== ORDEM DE TRABALHO 1 ==
Pode imprimir, sem mudar nada, o trecho da crônica sobre o halo solar que começa nas palavras "Halo Solar (Paula" e termina em "crise de riso."?
== ORDEM DE TRABALHO 2 ==
Como segue a crônica sobre o halo solar depois da última frase apresentada? Dê a continuação a partir desse ponto.
====== TEXTO DE ORIGEM
Crônica: Arco-íris circular (ou halo solar)

Halo Solar (Paula Sleiman/Unsplash)

“Socorro!” A mensagem é clara: estamos em perigo. Em um impulso coletivo de sobrevivência, meu grupo corre para dentro do prédio da biblioteca: um casarão histórico que fica no centro de uma grande área verde. Poderia até ser considerado um parque, se não fosse pelos livros.

Minha reação seguinte é tentar entender o que causou tal espanto. Olho para minha amiga e pergunto: “O que houve!?” Ela, aos prantos, aponta para a direção da árvore da qual estávamos colhendo pitangas – nossa tradição do horário de almoço – e diz: “Uma borboleta! Ela pousou em mim!” Então, a gente entra em uma deliciosa crise de riso.

Não me entenda mal. Não é de nossa índole julgar as fobias alheias. Nossa risada era de alívio, afinal, não havia perigo nenhum. Apenas uma resposta exagerada a um pequeno inseto que, segundo minha própria amiga, poderia estar associado a algum trauma de infância. A mente é um mundo único, complexo e particular. E eu sempre achei isso fascinante.

Eu, inclusive, nem poderia julgar. Já tive uma reação bem parecida quando uma abelha pousou em mim. E eu me lembro exatamente quando minha apifobia começou: meu eu-criança caminhava com os pés descalços pela rua e acabou pisando em uma abelha. Jamais saberei o motivo de ela estar no chão, mas me lembro nitidamente da dor. Desde então, eu tremo quando uma abelha se aproxima.
Após o susto, as risadas e a recuperação, seguimos de volta para o trabalho. É um caminho bem curto, pois a biblioteca fica bem na esquina da rua da editora em que trabalhamos. Ao caminhar, notei que algumas pessoas estavam apontando para o céu como se fosse algo mágico. E, quando eu mesmo olho, concluo que de fato era.

Havia um arco-íris. Mas não qualquer arco-íris. Aquele era diferente: estava em forma de um círculo ao redor do sol. Fiquei sem ar, era uma das coisas mais lindas que já havia visto! Eu precisava saber como aquilo era possível. E, naquele mesmo dia, descobri que o fenômeno necessita de condições meteorológicas bastante específicas para se formar e que seu nome era halo solar.
============
====== DADOS DISPONÍVEIS
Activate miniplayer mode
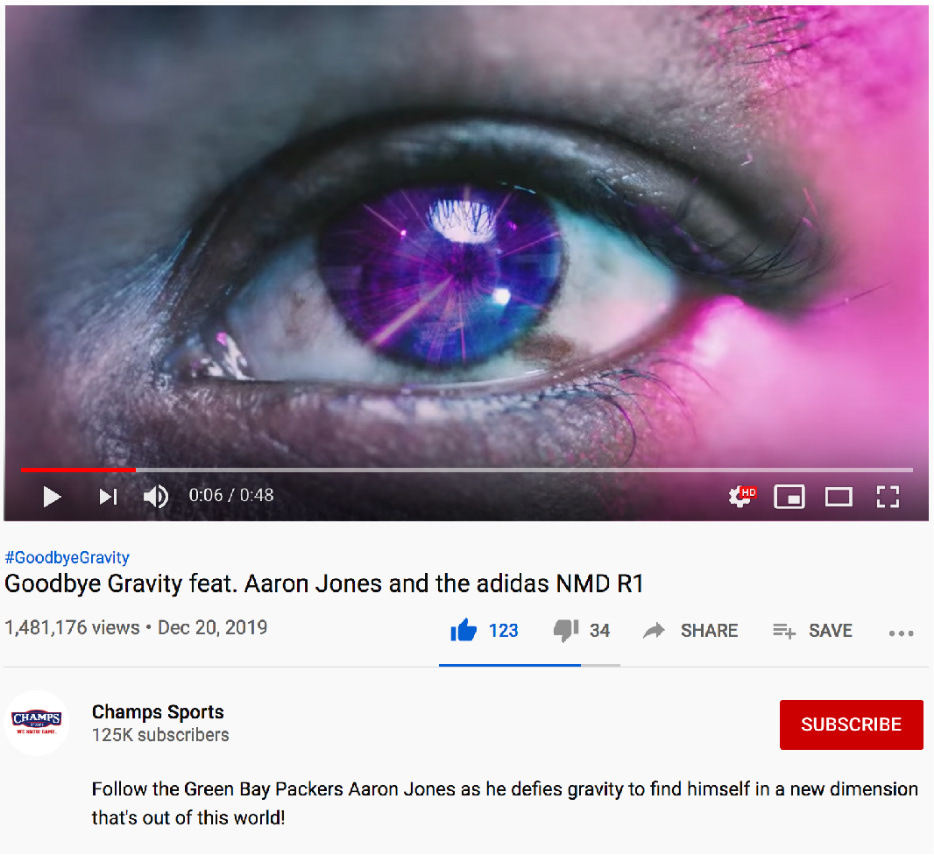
============
== RESPOSTA DA TAREFA 1 ==
Halo Solar (Paula Sleiman/Unsplash)

“Socorro!” A mensagem é clara: estamos em perigo. Em um impulso coletivo de sobrevivência, meu grupo corre para dentro do prédio da biblioteca: um casarão histórico que fica no centro de uma grande área verde. Poderia até ser considerado um parque, se não fosse pelos livros.

Minha reação seguinte é tentar entender o que causou tal espanto. Olho para minha amiga e pergunto: “O que houve!?” Ela, aos prantos, aponta para a direção da árvore da qual estávamos colhendo pitangas – nossa tradição do horário de almoço – e diz: “Uma borboleta! Ela pousou em mim!” Então, a gente entra em uma deliciosa crise de riso.

== RESPOSTA DA TAREFA 2 ==
Assim como meu fascínio pela mente, eu também sou apaixonado pelas formas que um raio de luz pode criar. Um dia quero poder viajar para algum lugar do hemisfério norte para apreciar uma aurora boreal. Li em algum lugar que não basta apenas chegar lá e assistir como se fosse um filme, fenômenos como esse são difíceis de prever. Existem, inclusive, pessoas que passam dias esperando e que voltam frustradas para suas casas. Ao menos, estou satisfeito de já ter visto algo de igual valor.

Eu estudei que apesar de vermos a luz na cor branca, seu espectro possui milhares de variações, o que inclui cores que são invisíveis aos olhos humanos. O mesmo acontece com a mente. Eu acredito que, mesmo seguindo certos padrões, cada pessoa é única.

Pensa comigo: mesmo que haja dois cérebros biologicamente idênticos, cada um de nós é moldado por uma combinação de fatores: cultura, etnia, gênero, orientação sexual, lugar de nascimento, a forma como crescemos, nossas reações ao mundo, traumas, acesso à educação, condição financeira, além, claro, de decisões e mudanças ao longo da vida. Dá para passar horas filosofando sobre o que nos torna quem somos. Ao mesmo tempo, compartilhamos sonhos, paixões, ambições, temperamentos e comportamentos. O que nos torna um coletivo.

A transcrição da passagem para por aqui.